The Possible New Government in Poland Seems to be Struck on Coal
While throughout Europe, the sun is setting on coal-fired power plants, Poland's likely new governing party seems eager to double down on "black" at the energy table. The Katowice convention of Law and Justice saw their key people repeat the plan to replace the coal-fired plants closing in Poland in the next few years with newer versions of the same thing. Of course, a pulverized coal plant meeting EU requirements on emissions has a levelized cost of production higher than onshore wind mills. See U.S. Energy Information Agency "Levelized Cost and Levelized Avoided Cost of New Generation Technologies,in the Annual Energy Outlook 2015. By the time all of these coal-induced dreams could actually be built, solar PV will also likely be near the same cost as well.

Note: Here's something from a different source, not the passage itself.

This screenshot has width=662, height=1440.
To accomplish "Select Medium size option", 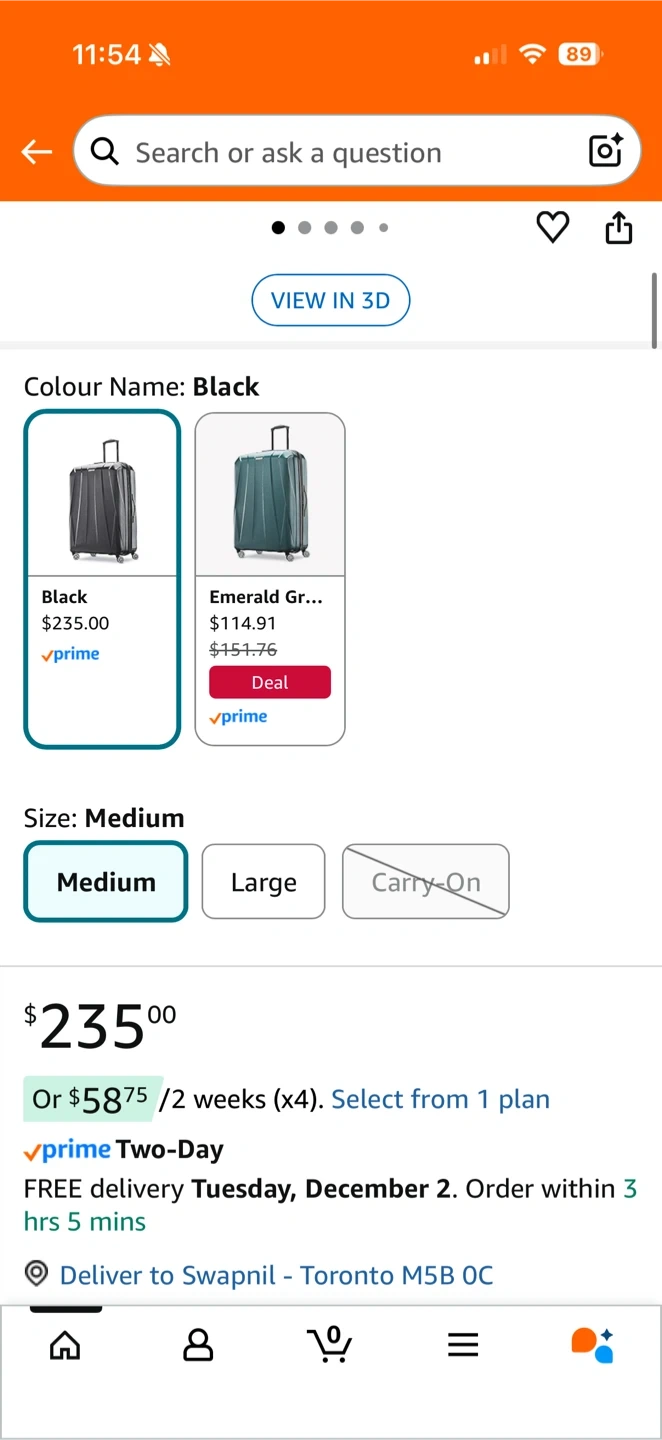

In the same vein, the coal that will be burnt in Poland in ten years is far more likely to be foreign than Polish. Polish coal production is half of what is was in 1990 and is dropping every year. The state-owned mines are not economical to operate and world coal prices are not expect to grow significantly to cover such inefficient producers. This is on top of the fact that CO2 penalties will be growing after 2020 to levels more than twice the current 7 Euro/ton and that free allowances generally will run out. No one else is building new coal-fired plants in Europe and most of those still operating are in some plan to be divested from the parent utility or are being shut-down by the national government.

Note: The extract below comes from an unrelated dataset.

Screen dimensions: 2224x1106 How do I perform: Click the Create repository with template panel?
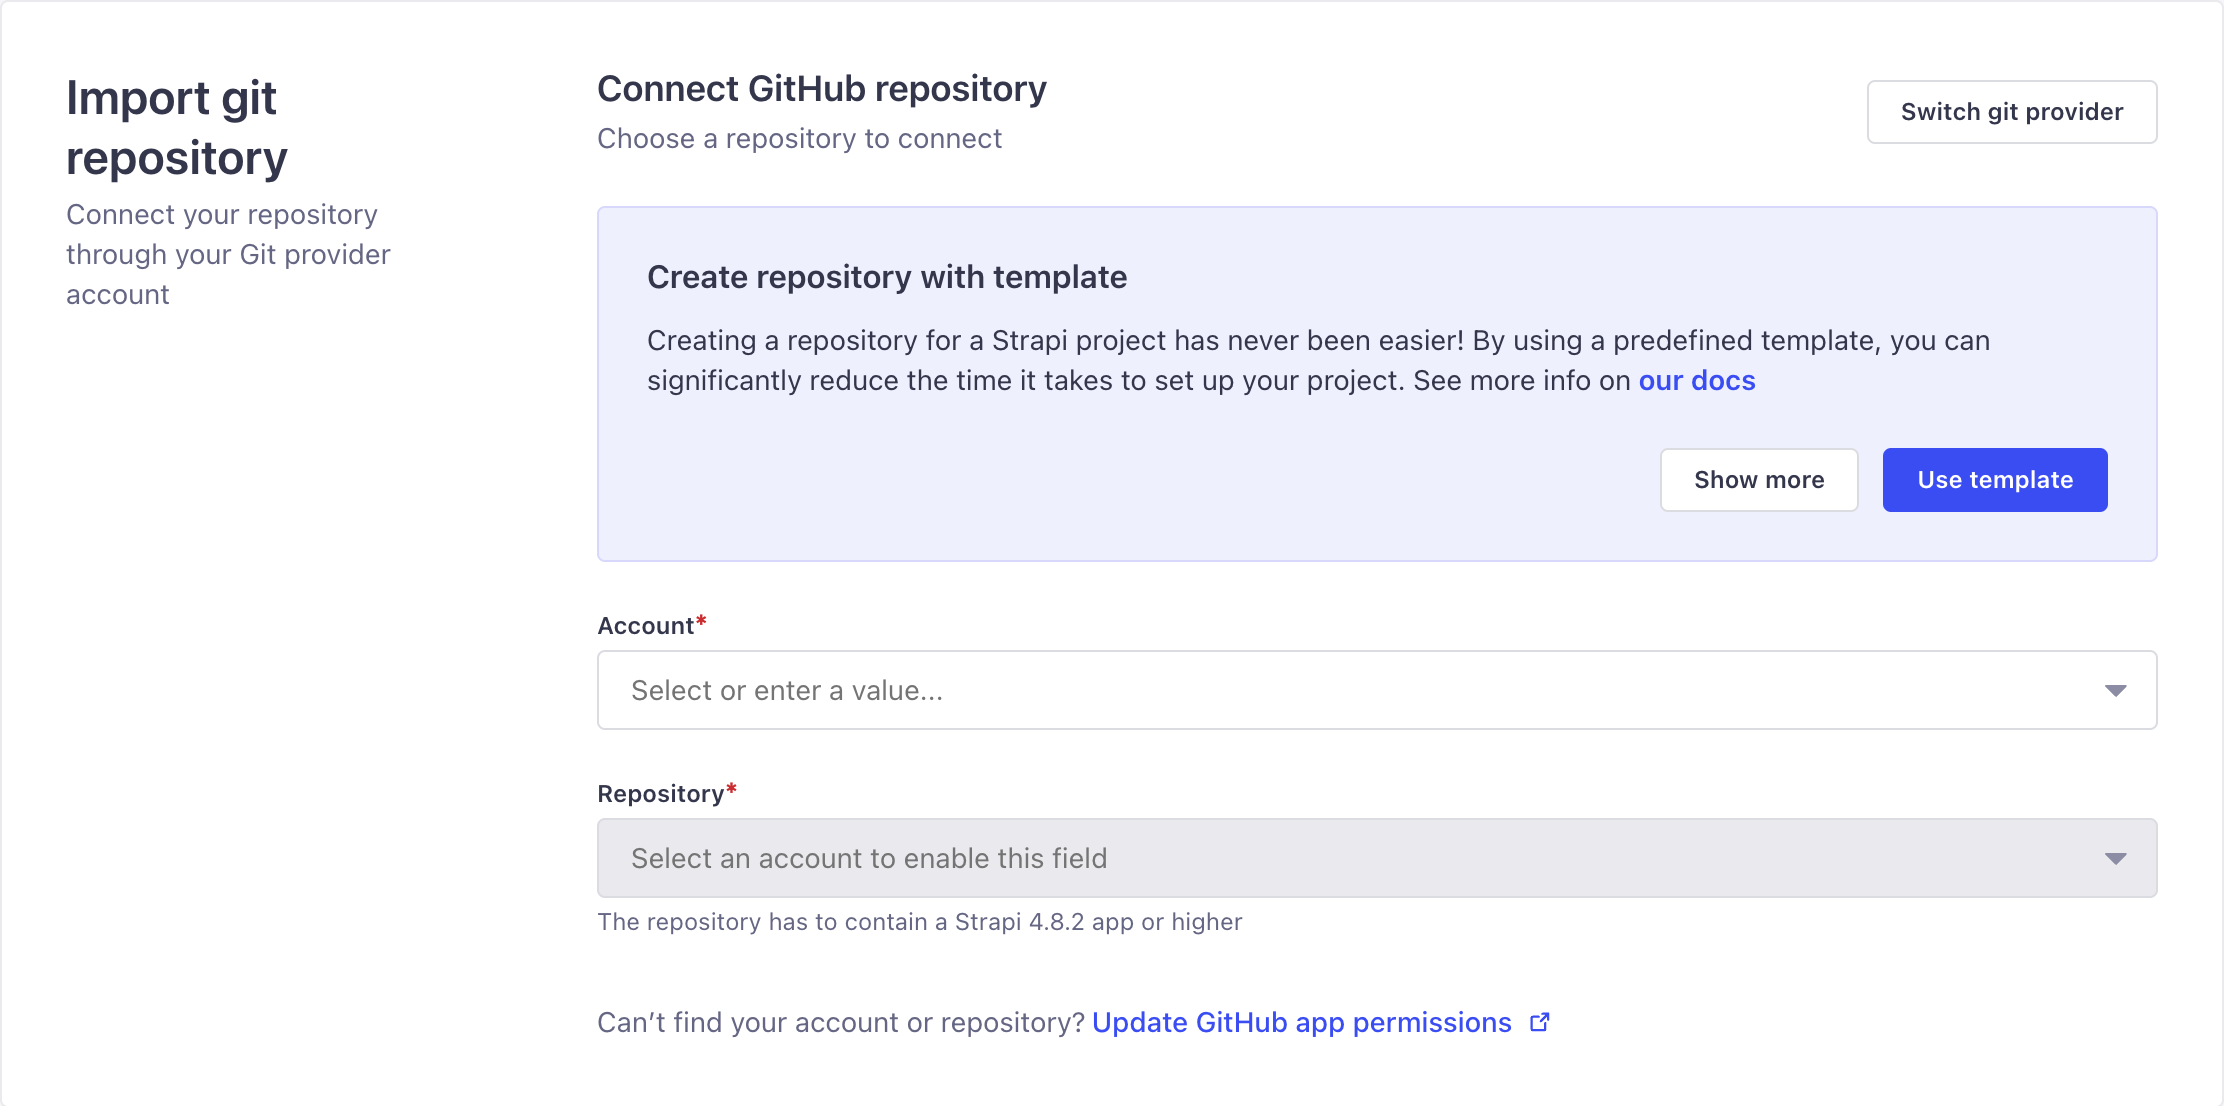(1377, 384)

Where will the next 100 billion Euro to modernize energy come from? Not the national budget. Not the European Union that is on the path for decarbonization. Not the net revenue of the state-owned power companies which is far too small for the task. Not even their debt capacity in a world where more and more major lenders have opted out of coal. And last and least likely, not from foreign capital.

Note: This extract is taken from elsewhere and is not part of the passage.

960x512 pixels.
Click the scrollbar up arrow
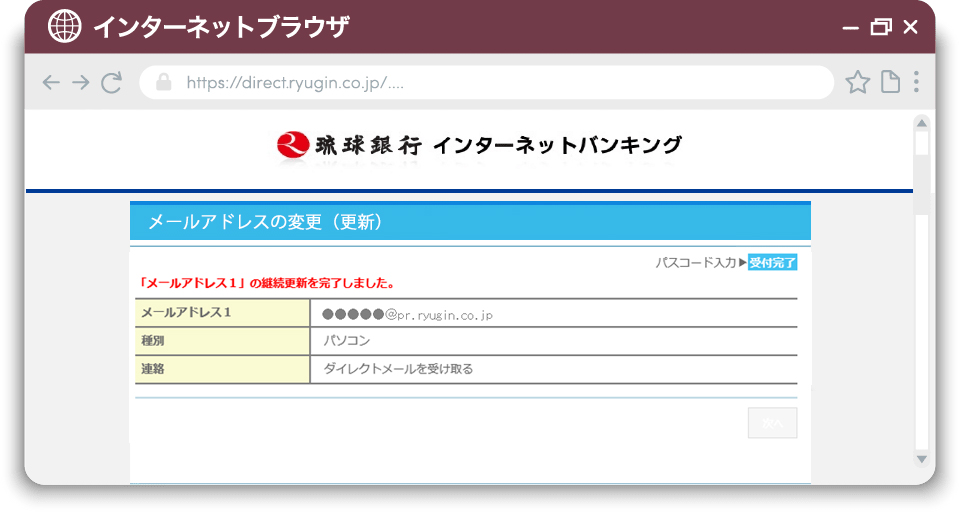(922, 123)
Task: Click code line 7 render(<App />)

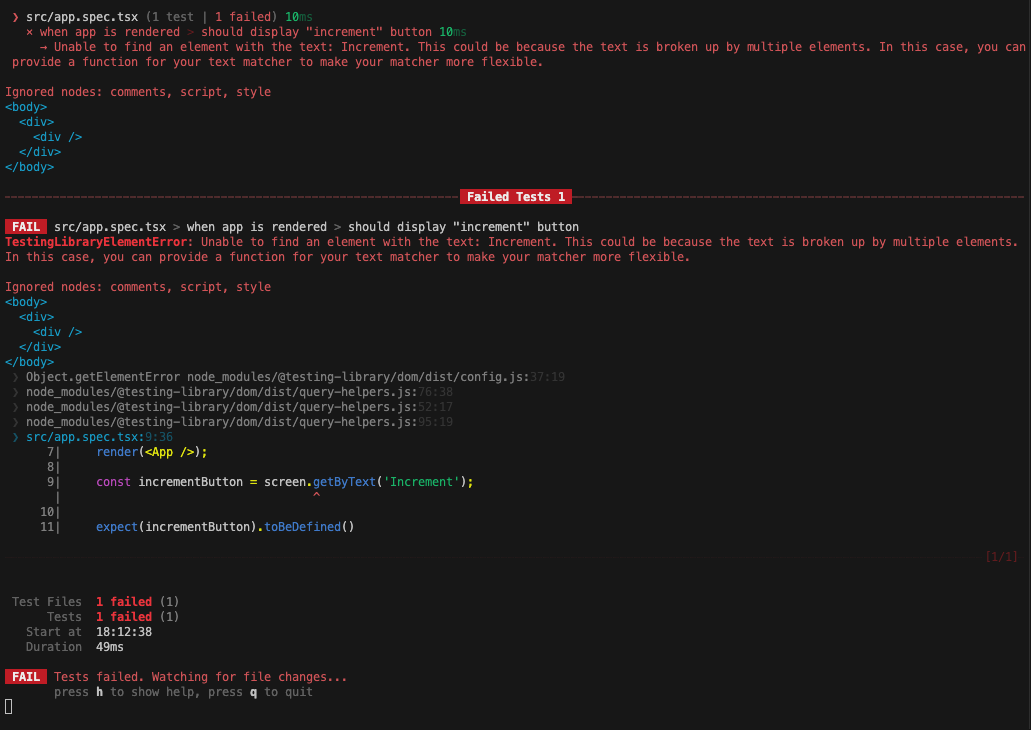Action: pyautogui.click(x=151, y=452)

These are brutal facts that no one in Poland can change. The only discussion should be on how to transition to "next thing" and not how to fight an expensive and futile rearguard action against every trend in energy in Europe. Coal-fired plants will, of course, be around a long time in Poland. But they will decline in significance every year until they disappear altogether. No politician in Poland is willing to have an honest discussion based on the facts.
Law and Justice says that they will push Brussels into allowing a separate set of rules for Poland on these issues. Apparently they have been getting free lectures from the Tsipras School of European Negotiation Skills. Every other Member States should pay the freight for emissions reductions but Poland (who until recently claimed some special place by virtue of its adherence to Roman Catholic ideology). Oops, Roman Catholic ideology just went the other way!
Finally Law and Justice does not like large wind farms. I am not a huge fan either and I prefer distributed energy (for which new opportunities in Poland loom large) ....but to meet 2020 targets Poland needs about 4000 MW of wind energy. Breaking this wind number down into "friendly," small neighbor and backyard windmills as PiS hopes to do is economically and technically impossible. Where will PiS find its renewable energy?
Another election will pass in Poland with no serious discussion of the future of energy in this country. Locked into empty slogans, bankrupt coal mines, aging coal-fired power plants, economic ignorance and lost causes, Poland seems to be waiting for some hard lesson in life to bring everyone back to reality.